What are You Worth? | My Life in an Enclave Where Joie de Vivre Beats Out Cold Cash

basketball fairfield iowa
On the court, players from all walks of life gather for the fun of the game. PHOTO BY JULIA JARMOSCO

What would it be like to live in a place where your social status wasn’t based on your dollar worth? Is that even possible in our thing-obsessed society? Well, after more than a year in Fairfield, Iowa, I’ve gotten some perspective on the matter.

In Los Angeles, where I’d spent a decade, the material life mattered so much it blotted out just about everything else, including, too often, civility. I remember the night I learned just how much one’s car mattered. I had asked out a woman I knew and all was going great — right up until I mentioned I’d be picking her up in a Camry. Then, dead silence on the line. When she’d recovered she said, “I’m sorry, this just isn’t going to work.” When I recovered, I realized what I was in for in the City of Angels.

A few years later I was working at a high-tech company in Boulder, Colorado, a former counterculture mecca which had morphed into a kind of shiny, happy suburb. Laid back, owner-operated cafes had given way to high-end bike shops and ultra-posh restaurants, and the lesser classes were being squeezed out. I recall occasionally extending a hand of friendship to one of the town’s elites, usually encountering a polite, “No thank you very much, I like my life exactly the way it is.” Okay, they didn’t actually say it. Still.

▸ DATA EXTRACT:

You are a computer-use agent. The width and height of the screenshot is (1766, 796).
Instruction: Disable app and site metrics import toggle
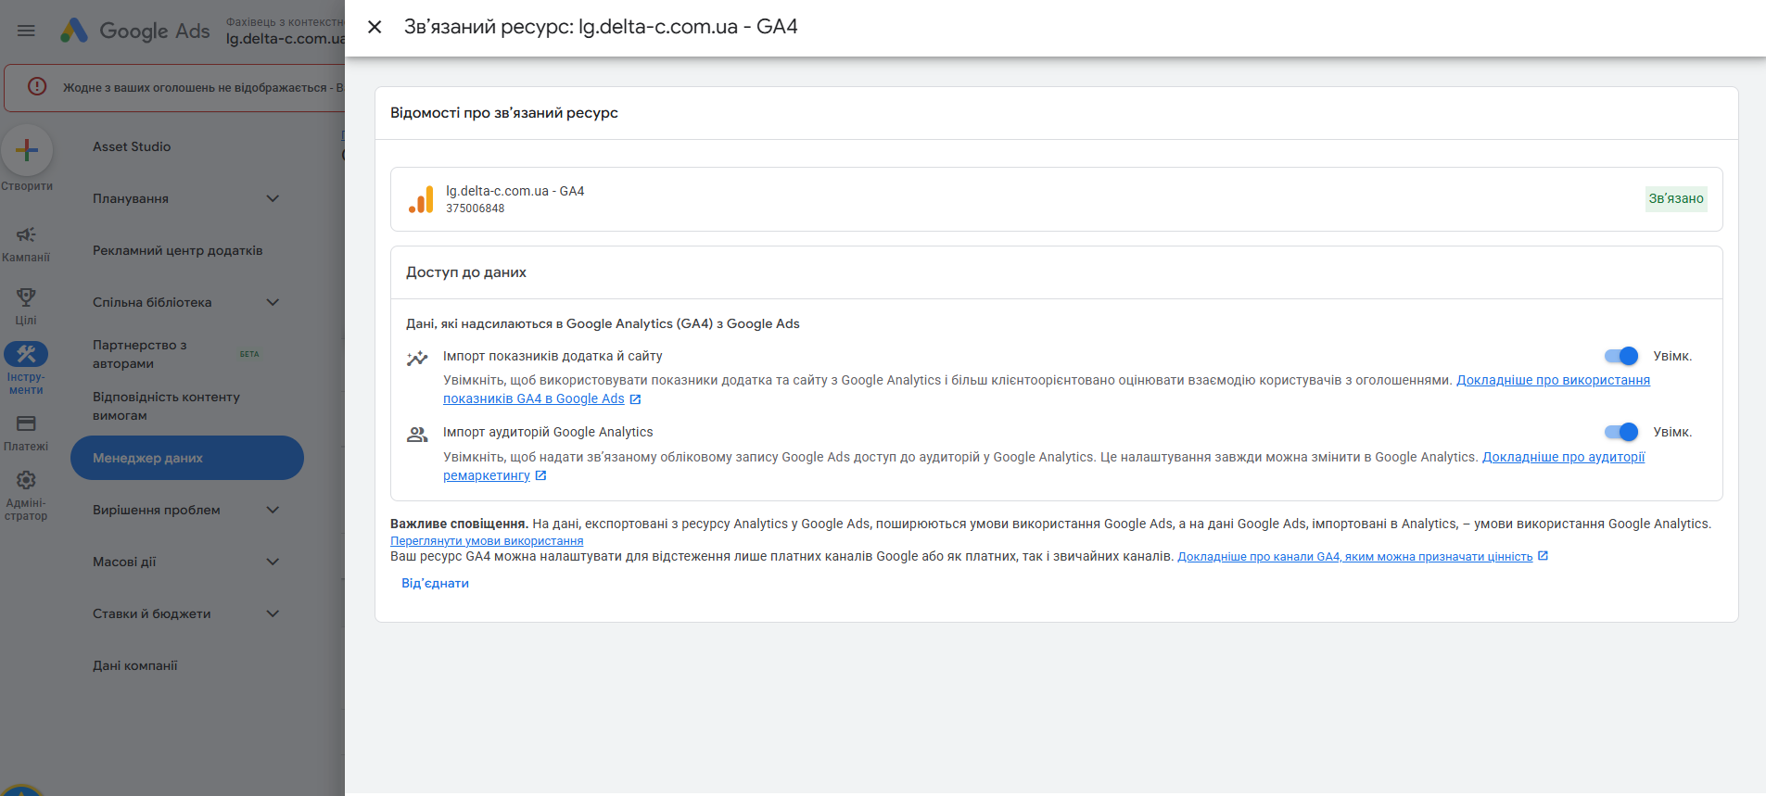coord(1620,356)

▸ WHAT TO DO:
#1 In the essay about living in Fairfield, Iowa, how long did the writer spend in Los Angeles?
#2 Write out the passage of the Fairfield essay from "A few years" to "say it. Still.".
#3 Pick up the essay about life in Fairfield, Iowa, after its last sentence and write what comes next.

▸ REPLIES:
#1 A decade.

#2
A few years later I was working at a high-tech company in Boulder, Colorado, a former counterculture mecca which had morphed into a kind of shiny, happy suburb. Laid back, owner-operated cafes had given way to high-end bike shops and ultra-posh restaurants, and the lesser classes were being squeezed out. I recall occasionally extending a hand of friendship to one of the town’s elites, usually encountering a polite, “No thank you very much, I like my life exactly the way it is.” Okay, they didn’t actually say it. Still.

#3
In Fairfield, it’s not the size of your wallet that counts but your spiritual chops. It’s your creativity,  authenticity, your be-here-now-ness. It’s your ability to understand at a deep level that this is basically all there is that gets you noticed, whatever your economic status may be. If money talks out there, then joie de vivre speaks in here.

Recently I was playing basketball at a local gym with a guy who’s the CEO of a big multinational company — along with guys from the other side of the tracks, some who have virtually nothing, who live in trailers or crumbling homes on a small social security check. The power forward I was up against, 62 and built like a cement pillar, was ensconced in the sadhu life, meditating daily and living in near poverty yet finding bliss in ways that make you want to rethink life’s big questions.

In the larger cities I’d lived in, the wealthy tended to shun people outside of their class, and often for good reason, I discovered when I had worked for a spell alongside Hollywood celebrities. Most everyone wanted something from them. They were seen as a ticket — funding. No wonder they kept their circles pulled in tight. Contrast that to Fairfield, where once, at a local dance, I put out the word I liked baseball and up came a friendly oil magnate overjoyed to set up a catch.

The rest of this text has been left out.